**TO BE DONE**
Please return each line from the listing below that contains the string "sidebar", treating uppercase and lowercase letters as different.

**DATA FOR THIS EXERCISE**
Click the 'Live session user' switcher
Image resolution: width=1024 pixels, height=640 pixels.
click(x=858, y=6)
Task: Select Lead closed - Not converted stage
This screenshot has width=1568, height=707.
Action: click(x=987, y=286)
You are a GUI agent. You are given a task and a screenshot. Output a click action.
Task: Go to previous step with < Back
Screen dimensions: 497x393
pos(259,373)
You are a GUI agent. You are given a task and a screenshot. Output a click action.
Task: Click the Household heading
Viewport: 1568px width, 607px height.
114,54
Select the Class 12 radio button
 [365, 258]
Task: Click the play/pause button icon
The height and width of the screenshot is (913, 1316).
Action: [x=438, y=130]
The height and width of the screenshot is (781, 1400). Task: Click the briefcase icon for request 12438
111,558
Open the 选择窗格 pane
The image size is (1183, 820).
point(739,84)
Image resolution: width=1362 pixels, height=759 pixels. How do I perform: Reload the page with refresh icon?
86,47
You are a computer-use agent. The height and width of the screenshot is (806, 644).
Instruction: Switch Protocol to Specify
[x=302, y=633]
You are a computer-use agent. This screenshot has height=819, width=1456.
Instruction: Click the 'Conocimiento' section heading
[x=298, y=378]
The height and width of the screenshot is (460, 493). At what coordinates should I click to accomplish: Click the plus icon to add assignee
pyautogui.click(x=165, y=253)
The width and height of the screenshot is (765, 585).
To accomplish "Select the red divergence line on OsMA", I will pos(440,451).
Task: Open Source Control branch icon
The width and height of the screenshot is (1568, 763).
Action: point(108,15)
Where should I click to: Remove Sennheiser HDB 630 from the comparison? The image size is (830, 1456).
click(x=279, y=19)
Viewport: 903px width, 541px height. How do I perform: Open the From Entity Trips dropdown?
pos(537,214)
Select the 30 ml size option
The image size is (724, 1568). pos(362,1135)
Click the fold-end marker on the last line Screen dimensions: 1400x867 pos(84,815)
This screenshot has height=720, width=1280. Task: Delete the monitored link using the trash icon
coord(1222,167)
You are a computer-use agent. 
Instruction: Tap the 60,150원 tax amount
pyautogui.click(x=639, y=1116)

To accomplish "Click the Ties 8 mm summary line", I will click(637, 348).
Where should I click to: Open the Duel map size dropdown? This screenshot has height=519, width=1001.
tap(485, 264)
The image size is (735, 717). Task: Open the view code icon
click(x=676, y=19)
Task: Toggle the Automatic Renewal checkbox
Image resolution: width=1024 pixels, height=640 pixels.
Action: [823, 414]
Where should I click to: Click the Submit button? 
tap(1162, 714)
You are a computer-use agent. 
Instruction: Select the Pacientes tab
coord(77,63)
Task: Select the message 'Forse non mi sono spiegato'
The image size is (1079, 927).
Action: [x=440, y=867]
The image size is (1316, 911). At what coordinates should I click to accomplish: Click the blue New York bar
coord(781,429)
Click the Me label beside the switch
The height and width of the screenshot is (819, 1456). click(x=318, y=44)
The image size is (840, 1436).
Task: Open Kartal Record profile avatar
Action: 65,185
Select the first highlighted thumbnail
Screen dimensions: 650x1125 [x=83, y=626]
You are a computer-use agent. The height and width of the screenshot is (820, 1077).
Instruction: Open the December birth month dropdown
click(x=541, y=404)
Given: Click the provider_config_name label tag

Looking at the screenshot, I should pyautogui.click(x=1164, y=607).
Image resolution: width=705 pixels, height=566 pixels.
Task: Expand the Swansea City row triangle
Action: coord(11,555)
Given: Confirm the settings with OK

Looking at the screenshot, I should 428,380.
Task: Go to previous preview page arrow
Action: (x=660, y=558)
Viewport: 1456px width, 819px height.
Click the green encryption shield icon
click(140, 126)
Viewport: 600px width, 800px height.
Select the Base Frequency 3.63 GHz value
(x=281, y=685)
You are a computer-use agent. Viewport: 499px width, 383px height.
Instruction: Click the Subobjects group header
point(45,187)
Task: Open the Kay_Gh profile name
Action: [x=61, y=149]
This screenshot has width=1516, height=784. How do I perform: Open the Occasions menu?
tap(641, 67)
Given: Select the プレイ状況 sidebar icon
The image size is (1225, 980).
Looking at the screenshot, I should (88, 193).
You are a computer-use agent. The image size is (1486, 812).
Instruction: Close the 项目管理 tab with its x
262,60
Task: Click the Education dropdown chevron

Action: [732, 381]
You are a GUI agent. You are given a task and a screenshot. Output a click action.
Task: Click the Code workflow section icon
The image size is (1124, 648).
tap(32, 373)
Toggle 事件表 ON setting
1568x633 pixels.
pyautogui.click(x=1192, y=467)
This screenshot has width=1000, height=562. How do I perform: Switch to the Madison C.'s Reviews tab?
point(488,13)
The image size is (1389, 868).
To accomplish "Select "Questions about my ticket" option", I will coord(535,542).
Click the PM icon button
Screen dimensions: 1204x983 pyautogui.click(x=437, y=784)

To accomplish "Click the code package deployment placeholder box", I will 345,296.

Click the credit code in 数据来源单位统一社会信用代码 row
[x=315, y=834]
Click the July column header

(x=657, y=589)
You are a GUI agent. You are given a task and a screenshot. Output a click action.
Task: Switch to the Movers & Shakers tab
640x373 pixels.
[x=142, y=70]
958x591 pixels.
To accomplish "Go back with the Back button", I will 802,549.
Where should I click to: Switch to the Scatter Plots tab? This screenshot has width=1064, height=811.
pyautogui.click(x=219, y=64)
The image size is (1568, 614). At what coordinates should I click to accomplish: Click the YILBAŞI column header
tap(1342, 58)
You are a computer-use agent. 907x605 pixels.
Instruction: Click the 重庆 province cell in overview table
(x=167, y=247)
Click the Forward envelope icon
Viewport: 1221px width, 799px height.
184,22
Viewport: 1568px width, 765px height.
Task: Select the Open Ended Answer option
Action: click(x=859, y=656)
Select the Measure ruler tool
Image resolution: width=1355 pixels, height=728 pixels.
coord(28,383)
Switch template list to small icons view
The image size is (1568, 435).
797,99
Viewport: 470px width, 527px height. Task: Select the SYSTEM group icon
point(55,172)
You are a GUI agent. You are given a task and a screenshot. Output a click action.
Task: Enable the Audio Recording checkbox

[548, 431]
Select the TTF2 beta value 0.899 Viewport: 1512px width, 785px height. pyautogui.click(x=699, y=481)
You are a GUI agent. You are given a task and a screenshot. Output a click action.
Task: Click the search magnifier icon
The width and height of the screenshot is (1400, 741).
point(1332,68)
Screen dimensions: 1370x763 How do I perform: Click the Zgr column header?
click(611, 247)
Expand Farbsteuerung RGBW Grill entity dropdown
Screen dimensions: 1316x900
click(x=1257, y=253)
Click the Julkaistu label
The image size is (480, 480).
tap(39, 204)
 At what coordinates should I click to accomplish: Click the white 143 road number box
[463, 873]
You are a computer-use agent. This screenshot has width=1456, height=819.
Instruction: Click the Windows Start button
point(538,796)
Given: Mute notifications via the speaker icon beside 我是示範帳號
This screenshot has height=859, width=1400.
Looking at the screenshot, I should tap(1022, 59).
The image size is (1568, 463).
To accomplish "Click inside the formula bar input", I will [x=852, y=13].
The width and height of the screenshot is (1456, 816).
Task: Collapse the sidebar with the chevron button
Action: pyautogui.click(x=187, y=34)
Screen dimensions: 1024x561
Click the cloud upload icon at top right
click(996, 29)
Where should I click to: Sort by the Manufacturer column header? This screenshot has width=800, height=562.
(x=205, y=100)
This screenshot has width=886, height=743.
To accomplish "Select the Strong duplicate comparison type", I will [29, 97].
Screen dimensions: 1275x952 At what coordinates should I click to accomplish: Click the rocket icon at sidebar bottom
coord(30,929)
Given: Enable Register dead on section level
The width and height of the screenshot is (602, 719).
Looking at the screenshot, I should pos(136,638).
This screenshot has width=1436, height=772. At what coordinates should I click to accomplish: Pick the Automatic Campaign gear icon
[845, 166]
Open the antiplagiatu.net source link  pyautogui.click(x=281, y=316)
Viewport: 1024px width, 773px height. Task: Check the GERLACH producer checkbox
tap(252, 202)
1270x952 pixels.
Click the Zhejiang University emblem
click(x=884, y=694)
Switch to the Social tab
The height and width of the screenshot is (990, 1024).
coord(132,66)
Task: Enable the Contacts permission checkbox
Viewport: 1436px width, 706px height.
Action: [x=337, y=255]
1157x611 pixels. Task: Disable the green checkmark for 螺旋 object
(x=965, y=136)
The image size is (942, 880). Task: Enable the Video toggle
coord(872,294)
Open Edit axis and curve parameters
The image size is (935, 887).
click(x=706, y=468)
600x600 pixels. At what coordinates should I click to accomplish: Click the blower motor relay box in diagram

**EXPECTED ANSWER**
Given: Select the プレイ状況 sidebar icon
Task: Collapse the sidebar with the chevron button
Screen dimensions: 1275x952 At what coordinates should I click to accomplish: Click the rocket icon at sidebar bottom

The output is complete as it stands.